Glad to hear it worked out well for you. The G0715P seems to have all the makings of a good saw. Your setup and blade selection sound fine to me. Odds are good that you don't need the stabilizer, but since you've got it, there's no harm done except for the loss if cutting height. You might be able to shim the fence faces flat, or if you've got a jointer you might be able to actually flatten them. Thanks for posting about it.

Good luck!


----------



## Chipy (Apr 20, 2011)

I herd about these fence issues.I saw a review on this saw it might have been right here o LJ's that said they had taken the fence facing right off and replaced it with plywood.I think knotscott's idea is a good one give the facings a 1/32 skim in the jointer.I am not sure of melting or curling of this material. According to the spec sheet on Grizzly's site the fence is a HDPE plastic.

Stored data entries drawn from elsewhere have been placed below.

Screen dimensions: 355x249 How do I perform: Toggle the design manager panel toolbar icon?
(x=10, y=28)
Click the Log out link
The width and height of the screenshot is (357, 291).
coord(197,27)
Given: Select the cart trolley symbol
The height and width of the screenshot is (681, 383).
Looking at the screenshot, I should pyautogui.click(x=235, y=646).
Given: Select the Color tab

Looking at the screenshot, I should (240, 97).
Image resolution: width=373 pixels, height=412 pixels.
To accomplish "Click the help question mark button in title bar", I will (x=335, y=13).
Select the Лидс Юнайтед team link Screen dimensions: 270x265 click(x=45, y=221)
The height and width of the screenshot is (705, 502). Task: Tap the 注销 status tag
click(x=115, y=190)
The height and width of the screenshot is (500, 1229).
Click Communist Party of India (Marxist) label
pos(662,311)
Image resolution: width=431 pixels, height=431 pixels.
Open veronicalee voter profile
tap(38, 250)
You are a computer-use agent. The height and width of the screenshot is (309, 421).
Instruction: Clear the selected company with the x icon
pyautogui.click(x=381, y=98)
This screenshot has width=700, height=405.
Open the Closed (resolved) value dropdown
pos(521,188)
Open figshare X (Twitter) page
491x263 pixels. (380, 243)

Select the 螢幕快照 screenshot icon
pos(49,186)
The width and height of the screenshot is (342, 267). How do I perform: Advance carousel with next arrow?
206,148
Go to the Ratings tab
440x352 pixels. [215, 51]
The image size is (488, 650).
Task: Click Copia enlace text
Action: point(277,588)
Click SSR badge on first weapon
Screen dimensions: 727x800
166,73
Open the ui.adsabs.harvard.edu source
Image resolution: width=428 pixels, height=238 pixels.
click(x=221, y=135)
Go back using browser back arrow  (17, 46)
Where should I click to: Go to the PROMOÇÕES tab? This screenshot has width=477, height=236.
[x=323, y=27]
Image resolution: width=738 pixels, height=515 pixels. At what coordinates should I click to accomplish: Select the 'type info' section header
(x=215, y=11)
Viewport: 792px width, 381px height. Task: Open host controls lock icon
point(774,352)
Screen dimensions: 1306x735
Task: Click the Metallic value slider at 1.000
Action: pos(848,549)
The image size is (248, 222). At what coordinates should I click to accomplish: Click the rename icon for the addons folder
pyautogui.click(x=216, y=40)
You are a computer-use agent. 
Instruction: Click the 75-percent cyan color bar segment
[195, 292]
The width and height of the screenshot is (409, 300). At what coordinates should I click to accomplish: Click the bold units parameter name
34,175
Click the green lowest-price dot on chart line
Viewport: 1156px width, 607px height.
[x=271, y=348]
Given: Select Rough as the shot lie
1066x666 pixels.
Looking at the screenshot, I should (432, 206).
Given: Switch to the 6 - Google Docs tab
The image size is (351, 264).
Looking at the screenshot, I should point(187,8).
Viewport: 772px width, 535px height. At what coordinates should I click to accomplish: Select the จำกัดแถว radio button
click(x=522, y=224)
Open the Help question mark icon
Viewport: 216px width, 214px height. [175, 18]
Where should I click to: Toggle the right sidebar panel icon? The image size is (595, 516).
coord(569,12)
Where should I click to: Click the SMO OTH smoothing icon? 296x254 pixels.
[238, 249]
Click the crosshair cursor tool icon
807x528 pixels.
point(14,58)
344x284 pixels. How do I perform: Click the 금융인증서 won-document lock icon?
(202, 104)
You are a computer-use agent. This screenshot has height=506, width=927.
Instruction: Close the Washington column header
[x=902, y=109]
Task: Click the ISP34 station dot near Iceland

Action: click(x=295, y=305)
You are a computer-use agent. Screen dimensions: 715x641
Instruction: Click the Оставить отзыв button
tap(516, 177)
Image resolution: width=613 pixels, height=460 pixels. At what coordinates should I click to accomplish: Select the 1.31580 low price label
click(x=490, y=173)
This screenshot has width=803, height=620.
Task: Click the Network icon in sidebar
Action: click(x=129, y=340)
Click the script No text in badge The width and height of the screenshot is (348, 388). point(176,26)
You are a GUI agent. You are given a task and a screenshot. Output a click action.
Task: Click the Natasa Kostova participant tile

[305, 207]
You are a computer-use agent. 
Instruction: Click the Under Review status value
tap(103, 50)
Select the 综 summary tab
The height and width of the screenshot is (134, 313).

I found this info below on the web hope it helps.I am going to purchase the Grizzly GO691 table saw(witch has the same fence) so i will be digging into this issue I will let you know what else I come up with.Chipy AKA Scott

*Planing

Surface and panel planers used in woodworking are also suitable for materials such as HDPE. The surface quality largely depends on the feed speed, cutting speed, clearance and rake angle as well as the state of the cutters. The following guidelines should be met:

Clearance: 15-30°
Rake angle: 15-20°
Cutting speed: 3,000m/min
Feed: 0.1-0.3mm/tooth

Milling

When milling, particular care should be taken to keep the machined cross-section as large as possible in order to reduce heat generation. The cutting depth and feed speed also need to be large, with a lower cutting speed producing better results.

Fast woodworking machines with fairly high feed rates and rpm, as well as universal milling machines, have been successfully used to mill this plastic material.*


----------



## RIbuilder (Nov 26, 2011)

Hey, new to the forum! I narrowed my new table saw purchase to this model, thanks in part to all of the reviews on this forum. I was curious as to how much clearance there is in the very base of the saw. I know from the PDF exploded view there is a plate in the bottom of the cabinet, but how far does it sit from the ground? I am planning on installing casters inside the base of the saw, but not directly to the base plate of course. I want to use angle iron to install the casters in each corner, similar to some Powermatic models. I just want to know how much clearance I have to work with, and what size casters I should use. I want the saw to sit an inch and a half off of the ground. Thanks!


----------



## Kentuk55 (Sep 21, 2010)

Thnx for your review of this model. I've been looking at buying one


----------